One hundred fifty-five patients underwent push enteroscopy: 93 females, average age 55 years. There were 74 cases where both push enteroscopy (PE) and capsule endoscopy (CE) were performed. Indications for PE were iron deficiency anemia (n=51), overt bleeding (n=31), suspected celiac disease (n=32), refractory celiac disease (n=19), assessment for Crohn's disease (n=10), and miscellaneous (n=12). In 148 patients, an average length of 70 cm of small bowel was examined (range 30 to 130 cm). PE was unsuccessful in 7 patients due to anatomic strictures or patient distress. The overall diagnostic yield was 30% with the highest yield in overt bleeding when compared with other subgroups (P<0.001). Nine percent of lesions were within the reach of a standard endoscope. Comparison of the diagnostic yield in patients who had CE followed by PE against CE naive patients was 41% versus 47%, respectively (P<1). There were no cases where push enteroscopy recognized a lesion that had not been already detected by capsule endoscopy.
Push enteroscopy has the greatest diagnostic yield in patients with overt bleeding when compared with other referral indications. PE should be used as an adjuvant to CE for therapeutic intervention.
评估推进式小肠镜检查的诊断率与适应证的关系,并比较先行胶囊内镜检查后再行推进式小肠镜检查的患者与未行胶囊内镜检查的患者的诊断率。
随着胶囊内镜的出现,推进式小肠镜检查的作用需要重新评估。
纳入2002年1月至2006年5月期间接受推进式小肠镜检查的患者。
155例患者接受了推进式小肠镜检查,其中女性93例,平均年龄55岁。
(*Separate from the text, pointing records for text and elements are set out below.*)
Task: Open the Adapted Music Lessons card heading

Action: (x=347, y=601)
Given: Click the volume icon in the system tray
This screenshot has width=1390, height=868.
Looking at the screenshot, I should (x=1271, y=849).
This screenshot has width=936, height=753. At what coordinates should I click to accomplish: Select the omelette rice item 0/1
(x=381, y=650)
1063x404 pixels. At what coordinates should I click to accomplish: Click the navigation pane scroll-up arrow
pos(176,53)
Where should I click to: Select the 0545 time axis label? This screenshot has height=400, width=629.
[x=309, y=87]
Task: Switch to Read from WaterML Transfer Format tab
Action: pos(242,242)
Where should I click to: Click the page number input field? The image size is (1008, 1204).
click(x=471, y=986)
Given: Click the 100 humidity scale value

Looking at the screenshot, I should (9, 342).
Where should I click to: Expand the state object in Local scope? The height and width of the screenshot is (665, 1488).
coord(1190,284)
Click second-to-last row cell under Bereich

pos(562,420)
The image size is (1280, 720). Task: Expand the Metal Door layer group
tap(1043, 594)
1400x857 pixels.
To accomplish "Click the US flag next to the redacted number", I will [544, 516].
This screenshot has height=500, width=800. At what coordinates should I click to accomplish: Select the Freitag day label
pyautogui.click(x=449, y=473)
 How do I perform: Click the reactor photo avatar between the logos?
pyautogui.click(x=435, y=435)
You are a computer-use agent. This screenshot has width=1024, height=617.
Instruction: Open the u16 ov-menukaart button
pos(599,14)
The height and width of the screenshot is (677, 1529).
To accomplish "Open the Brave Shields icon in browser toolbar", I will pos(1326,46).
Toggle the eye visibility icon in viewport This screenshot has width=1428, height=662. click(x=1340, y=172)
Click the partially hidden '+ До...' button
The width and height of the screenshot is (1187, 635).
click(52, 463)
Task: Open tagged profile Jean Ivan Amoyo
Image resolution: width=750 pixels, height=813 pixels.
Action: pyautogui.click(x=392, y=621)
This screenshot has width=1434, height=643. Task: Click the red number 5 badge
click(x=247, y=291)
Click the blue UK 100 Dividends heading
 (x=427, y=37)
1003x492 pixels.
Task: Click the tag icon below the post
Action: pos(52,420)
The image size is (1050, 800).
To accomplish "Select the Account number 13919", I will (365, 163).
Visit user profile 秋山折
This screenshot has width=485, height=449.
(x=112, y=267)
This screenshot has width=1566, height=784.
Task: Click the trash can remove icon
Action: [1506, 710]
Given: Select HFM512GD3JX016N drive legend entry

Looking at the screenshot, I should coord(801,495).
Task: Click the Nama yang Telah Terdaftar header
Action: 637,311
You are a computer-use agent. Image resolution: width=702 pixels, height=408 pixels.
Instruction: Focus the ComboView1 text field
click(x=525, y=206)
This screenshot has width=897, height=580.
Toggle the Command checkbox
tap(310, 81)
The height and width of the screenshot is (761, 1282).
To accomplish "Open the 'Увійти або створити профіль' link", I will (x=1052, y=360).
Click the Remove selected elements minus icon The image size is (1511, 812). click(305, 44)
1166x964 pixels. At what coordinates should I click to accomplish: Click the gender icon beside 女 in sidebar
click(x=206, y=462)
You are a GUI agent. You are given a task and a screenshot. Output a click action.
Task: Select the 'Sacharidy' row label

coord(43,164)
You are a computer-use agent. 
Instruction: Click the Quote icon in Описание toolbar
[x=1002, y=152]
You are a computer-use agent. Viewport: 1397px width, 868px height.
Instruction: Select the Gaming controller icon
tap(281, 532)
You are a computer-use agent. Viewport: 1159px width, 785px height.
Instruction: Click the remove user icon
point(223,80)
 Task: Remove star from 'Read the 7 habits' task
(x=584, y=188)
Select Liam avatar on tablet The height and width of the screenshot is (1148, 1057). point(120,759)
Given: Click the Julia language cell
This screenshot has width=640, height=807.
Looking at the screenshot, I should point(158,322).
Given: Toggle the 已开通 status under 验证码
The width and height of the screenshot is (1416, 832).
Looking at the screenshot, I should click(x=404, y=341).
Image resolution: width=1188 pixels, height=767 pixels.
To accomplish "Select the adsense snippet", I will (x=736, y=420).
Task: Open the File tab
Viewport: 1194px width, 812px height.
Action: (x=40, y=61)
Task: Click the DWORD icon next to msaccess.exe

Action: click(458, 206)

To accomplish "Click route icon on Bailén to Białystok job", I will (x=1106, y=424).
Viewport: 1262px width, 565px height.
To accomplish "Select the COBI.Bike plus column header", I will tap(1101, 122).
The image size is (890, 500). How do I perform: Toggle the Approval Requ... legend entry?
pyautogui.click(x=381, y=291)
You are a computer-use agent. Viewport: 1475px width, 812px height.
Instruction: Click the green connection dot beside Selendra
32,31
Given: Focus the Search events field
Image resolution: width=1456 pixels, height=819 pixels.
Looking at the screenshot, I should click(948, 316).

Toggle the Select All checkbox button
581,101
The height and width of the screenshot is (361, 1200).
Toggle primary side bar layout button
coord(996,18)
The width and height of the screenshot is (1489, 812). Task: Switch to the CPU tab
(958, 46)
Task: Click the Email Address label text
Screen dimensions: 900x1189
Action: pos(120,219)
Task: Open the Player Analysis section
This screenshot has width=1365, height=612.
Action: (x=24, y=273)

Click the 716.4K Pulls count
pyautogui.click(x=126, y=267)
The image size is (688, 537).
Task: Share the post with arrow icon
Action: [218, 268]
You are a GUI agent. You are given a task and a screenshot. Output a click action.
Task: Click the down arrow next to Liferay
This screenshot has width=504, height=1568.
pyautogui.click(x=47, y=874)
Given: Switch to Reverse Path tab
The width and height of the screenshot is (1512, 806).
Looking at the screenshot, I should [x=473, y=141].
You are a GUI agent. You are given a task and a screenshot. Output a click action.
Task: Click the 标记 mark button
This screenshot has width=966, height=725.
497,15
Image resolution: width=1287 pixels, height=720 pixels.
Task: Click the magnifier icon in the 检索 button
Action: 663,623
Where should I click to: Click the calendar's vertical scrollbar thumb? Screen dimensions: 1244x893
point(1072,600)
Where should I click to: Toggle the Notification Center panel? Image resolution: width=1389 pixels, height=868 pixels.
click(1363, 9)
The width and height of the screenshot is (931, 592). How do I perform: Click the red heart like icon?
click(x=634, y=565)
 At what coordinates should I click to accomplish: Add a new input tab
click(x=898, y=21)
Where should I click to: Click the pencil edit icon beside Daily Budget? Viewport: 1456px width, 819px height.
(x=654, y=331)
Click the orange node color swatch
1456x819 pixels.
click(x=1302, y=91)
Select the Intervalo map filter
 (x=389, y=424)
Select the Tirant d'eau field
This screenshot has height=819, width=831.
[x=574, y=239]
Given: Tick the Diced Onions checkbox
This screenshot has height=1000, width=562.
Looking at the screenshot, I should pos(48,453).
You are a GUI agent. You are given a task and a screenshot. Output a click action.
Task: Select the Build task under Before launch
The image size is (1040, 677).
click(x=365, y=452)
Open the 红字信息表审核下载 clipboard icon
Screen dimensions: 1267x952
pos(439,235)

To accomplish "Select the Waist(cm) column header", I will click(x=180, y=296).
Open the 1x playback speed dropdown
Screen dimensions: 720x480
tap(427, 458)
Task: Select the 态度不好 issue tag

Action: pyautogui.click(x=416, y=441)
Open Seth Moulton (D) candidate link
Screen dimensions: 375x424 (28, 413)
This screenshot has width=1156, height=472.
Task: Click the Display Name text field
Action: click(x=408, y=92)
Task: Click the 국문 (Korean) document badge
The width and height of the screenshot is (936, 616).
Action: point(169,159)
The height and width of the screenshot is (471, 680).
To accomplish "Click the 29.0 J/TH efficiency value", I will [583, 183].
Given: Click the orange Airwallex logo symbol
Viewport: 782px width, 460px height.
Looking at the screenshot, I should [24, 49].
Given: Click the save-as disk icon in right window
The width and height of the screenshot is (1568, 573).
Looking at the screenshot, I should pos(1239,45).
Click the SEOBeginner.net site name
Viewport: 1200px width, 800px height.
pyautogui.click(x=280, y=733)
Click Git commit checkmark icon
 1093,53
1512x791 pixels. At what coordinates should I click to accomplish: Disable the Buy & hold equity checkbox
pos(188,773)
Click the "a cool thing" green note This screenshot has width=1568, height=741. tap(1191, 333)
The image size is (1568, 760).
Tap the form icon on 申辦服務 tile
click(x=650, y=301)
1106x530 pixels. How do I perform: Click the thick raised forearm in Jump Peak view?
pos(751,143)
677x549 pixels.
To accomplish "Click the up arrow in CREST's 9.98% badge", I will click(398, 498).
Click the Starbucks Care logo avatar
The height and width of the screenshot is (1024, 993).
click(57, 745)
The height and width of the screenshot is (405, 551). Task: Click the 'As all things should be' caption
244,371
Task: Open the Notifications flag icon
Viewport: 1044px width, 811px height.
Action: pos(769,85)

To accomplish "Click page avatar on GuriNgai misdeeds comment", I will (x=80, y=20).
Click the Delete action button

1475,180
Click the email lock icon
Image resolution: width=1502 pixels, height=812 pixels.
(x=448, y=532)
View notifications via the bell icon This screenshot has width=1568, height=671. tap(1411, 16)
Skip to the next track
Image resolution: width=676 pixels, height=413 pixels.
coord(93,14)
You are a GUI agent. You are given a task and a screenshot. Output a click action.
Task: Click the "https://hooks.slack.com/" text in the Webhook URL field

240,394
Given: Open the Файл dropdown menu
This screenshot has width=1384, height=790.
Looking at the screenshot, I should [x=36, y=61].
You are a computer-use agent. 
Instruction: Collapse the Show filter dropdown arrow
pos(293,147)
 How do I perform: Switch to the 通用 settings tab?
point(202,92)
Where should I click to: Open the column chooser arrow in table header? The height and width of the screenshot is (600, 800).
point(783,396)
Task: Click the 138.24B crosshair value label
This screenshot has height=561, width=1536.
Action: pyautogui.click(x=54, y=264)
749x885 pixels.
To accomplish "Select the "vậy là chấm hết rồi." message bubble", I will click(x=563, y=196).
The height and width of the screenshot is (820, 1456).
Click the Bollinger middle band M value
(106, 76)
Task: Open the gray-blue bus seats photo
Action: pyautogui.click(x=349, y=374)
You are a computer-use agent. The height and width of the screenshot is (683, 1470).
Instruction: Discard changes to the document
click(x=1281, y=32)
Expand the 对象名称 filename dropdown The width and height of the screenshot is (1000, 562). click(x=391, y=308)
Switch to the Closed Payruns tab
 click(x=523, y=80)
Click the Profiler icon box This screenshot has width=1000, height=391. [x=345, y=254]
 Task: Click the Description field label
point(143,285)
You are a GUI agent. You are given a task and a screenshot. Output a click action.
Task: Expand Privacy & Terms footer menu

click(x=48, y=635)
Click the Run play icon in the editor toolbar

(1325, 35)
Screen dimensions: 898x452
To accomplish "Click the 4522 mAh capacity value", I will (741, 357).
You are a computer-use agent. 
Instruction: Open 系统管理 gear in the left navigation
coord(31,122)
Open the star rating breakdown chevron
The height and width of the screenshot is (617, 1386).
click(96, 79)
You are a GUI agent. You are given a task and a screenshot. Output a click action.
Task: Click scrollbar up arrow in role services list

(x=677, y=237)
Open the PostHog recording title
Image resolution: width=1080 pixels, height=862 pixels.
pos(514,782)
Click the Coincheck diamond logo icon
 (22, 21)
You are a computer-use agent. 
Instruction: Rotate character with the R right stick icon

74例患者同时接受了推进式小肠镜检查(PE)和胶囊内镜检查(CE)。PE的适应证包括缺铁性贫血(n = 51)、显性出血(n = 31)、疑似乳糜泻(n = 32)、难治性乳糜泻(n = 19)、克罗恩病评估(n = 10)以及其他(n = 12)。148例患者平均检查了70 cm的小肠(范围30至130 cm)。7例患者因解剖结构狭窄或患者不适导致PE检查失败。总体诊断率为30%,与其他亚组相比,显性出血组的诊断率最高(P < 0.001)。9%的病变可通过标准内镜到达。先行CE后行PE的患者与未行CE的患者的诊断率分别为41%和47%(P < 1)。没有推进式小肠镜检查发现胶囊内镜未检测到的病变的情况。
与其他转诊适应证相比,推进式小肠镜检查在显性出血患者中的诊断率最高。PE应作为CE的辅助手段用于治疗干预。